§ Task requirements
State how many lines of the records contain the string "will". Give the number alone.

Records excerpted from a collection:
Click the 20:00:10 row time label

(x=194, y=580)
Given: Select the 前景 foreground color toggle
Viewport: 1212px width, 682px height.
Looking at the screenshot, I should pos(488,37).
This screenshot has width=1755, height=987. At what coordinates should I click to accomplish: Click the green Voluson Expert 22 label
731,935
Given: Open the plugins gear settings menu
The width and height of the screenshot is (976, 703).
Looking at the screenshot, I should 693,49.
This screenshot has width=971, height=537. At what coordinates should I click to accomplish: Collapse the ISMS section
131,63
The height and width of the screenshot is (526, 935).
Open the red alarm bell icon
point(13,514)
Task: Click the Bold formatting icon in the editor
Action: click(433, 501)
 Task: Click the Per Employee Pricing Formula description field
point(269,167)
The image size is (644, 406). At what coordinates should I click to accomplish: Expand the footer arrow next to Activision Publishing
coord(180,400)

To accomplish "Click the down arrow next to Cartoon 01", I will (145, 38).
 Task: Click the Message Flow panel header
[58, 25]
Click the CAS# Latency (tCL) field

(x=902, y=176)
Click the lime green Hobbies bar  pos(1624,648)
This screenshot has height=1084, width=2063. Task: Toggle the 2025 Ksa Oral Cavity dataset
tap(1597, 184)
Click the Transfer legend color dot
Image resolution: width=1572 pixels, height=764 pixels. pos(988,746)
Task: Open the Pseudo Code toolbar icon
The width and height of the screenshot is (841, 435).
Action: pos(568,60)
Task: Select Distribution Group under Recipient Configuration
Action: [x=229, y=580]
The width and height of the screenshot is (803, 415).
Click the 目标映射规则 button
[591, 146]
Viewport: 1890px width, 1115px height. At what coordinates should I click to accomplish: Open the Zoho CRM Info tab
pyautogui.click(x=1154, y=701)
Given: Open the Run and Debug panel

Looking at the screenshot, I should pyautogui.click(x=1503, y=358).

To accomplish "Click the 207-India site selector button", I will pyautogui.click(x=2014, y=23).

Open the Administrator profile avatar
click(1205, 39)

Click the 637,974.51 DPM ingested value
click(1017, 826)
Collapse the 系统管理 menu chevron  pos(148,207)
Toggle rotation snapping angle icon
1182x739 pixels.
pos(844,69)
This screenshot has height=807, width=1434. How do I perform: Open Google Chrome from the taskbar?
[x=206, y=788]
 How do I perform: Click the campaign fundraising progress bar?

§ Written answer
2